- Opening Delimiter -

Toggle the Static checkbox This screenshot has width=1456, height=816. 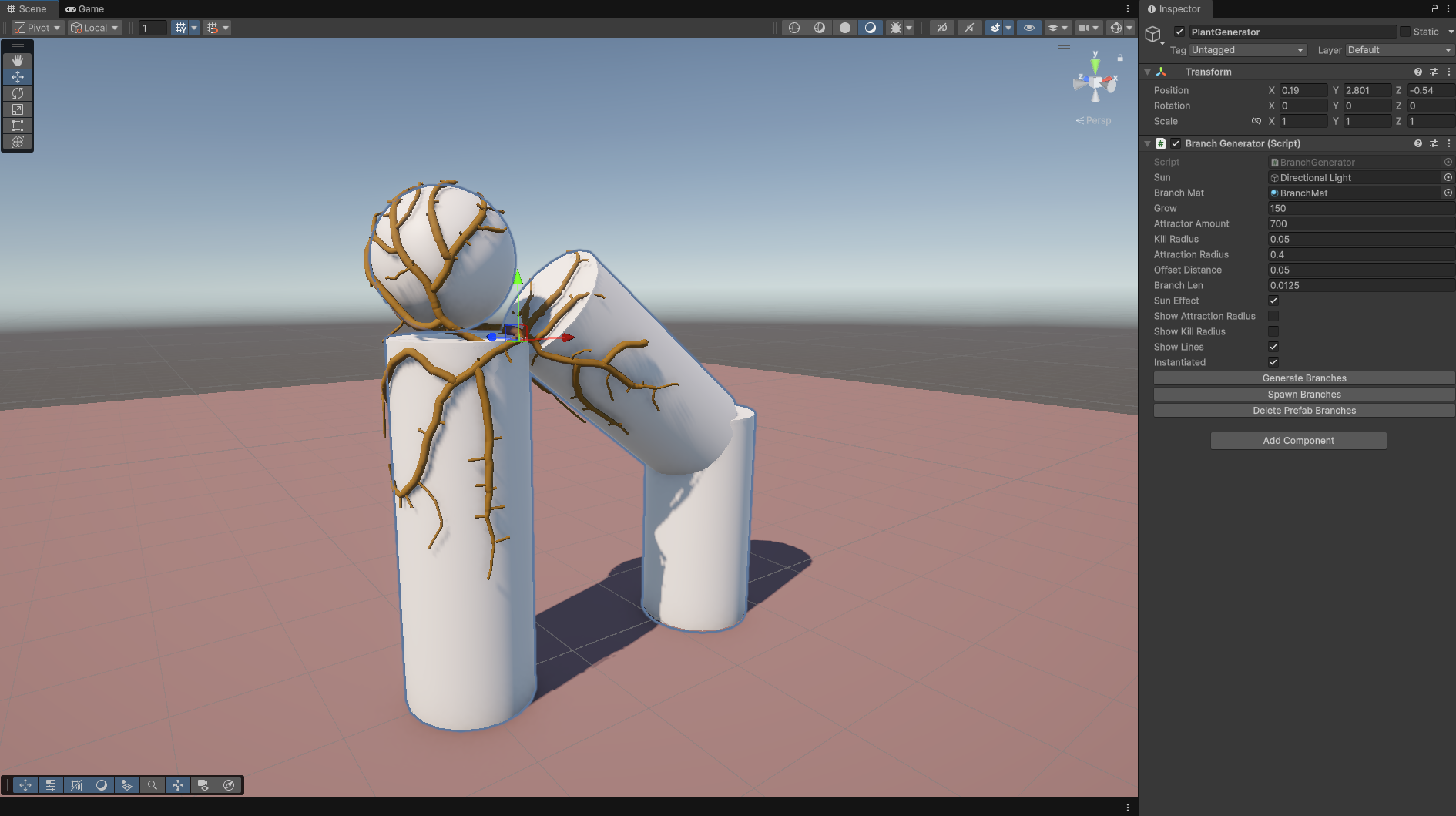[x=1405, y=32]
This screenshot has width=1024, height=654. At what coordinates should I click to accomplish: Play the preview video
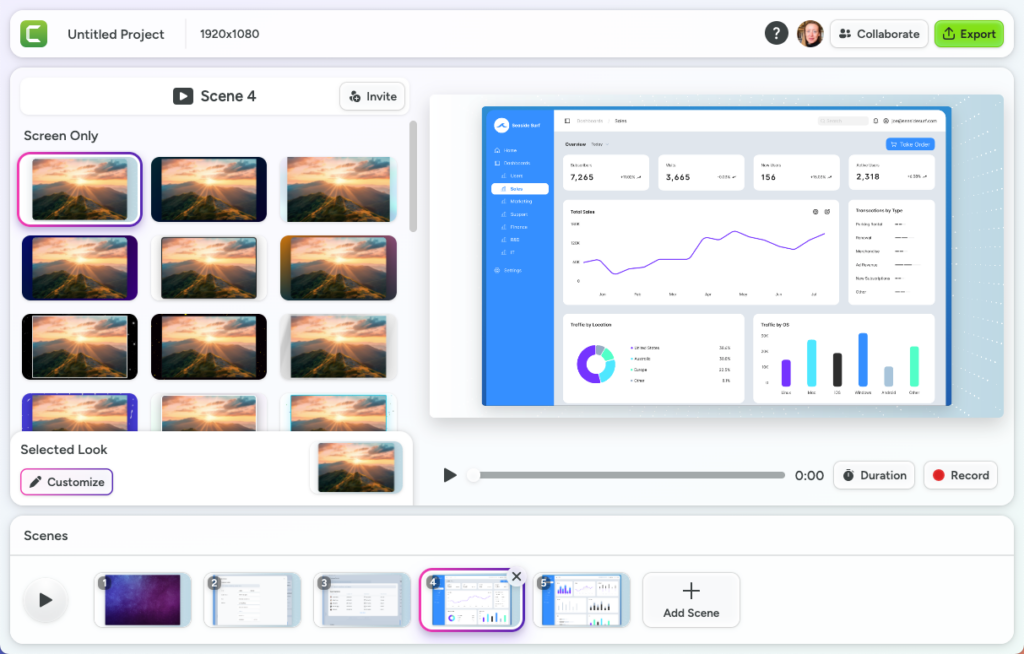450,476
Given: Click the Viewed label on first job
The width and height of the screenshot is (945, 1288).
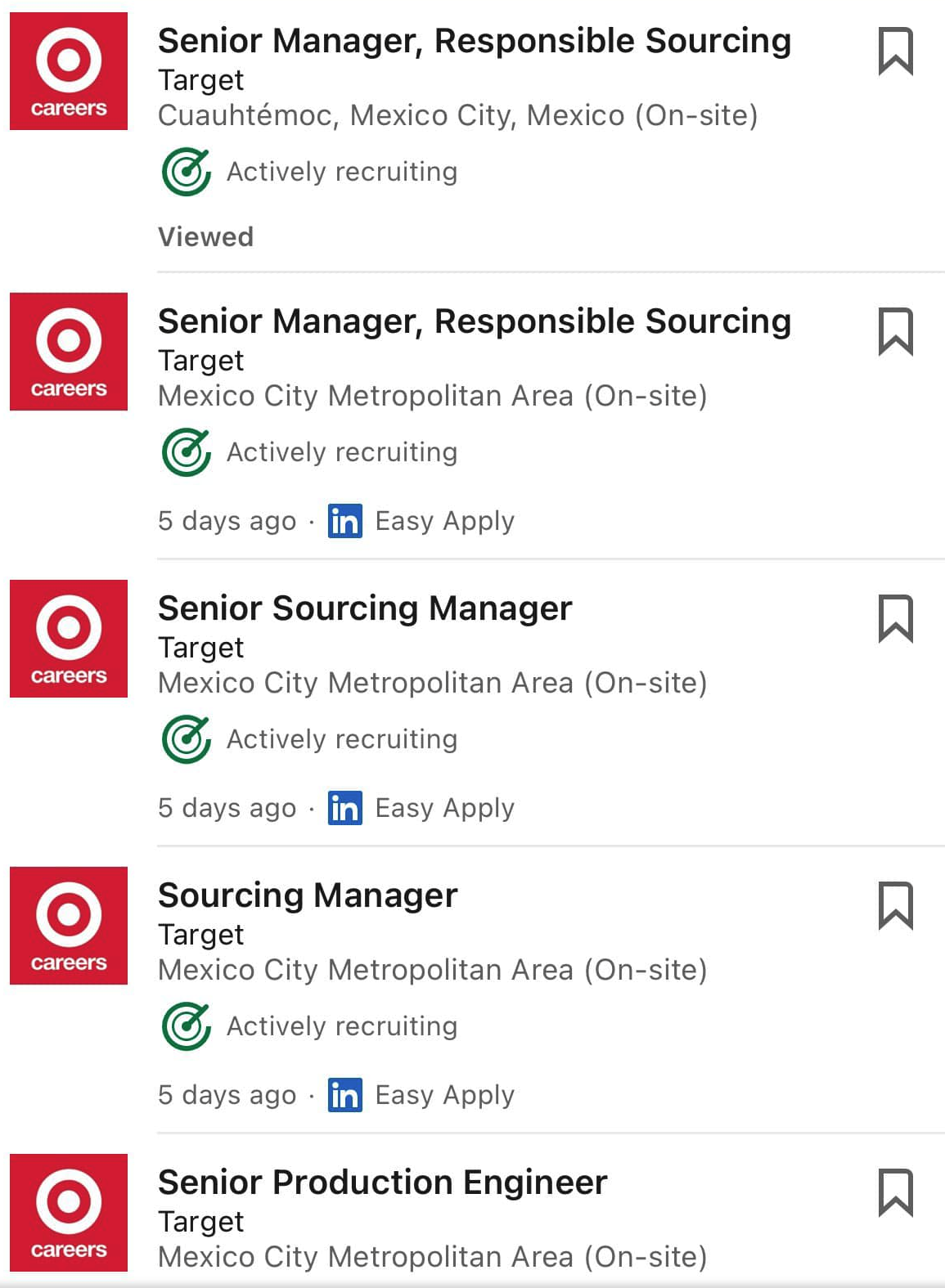Looking at the screenshot, I should 205,237.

- Closing Delimiter -

• Work instruction
Retype exactly, please, the span from the line holding "The width and" through the closing line of the data, both ends included, without the pictures.

• The completed task
The width and height of the screenshot is (945, 1288).
Looking at the screenshot, I should 205,237.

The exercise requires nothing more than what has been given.